-- Activity --
Write out, precisely and in full, each line of the material.

-- The data --
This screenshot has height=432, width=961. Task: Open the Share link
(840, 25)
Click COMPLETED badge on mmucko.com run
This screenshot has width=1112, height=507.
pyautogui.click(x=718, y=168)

-- Written answer --
This screenshot has height=432, width=961. Task: Open the Share link
(840, 25)
Click COMPLETED badge on mmucko.com run
This screenshot has width=1112, height=507.
pyautogui.click(x=718, y=168)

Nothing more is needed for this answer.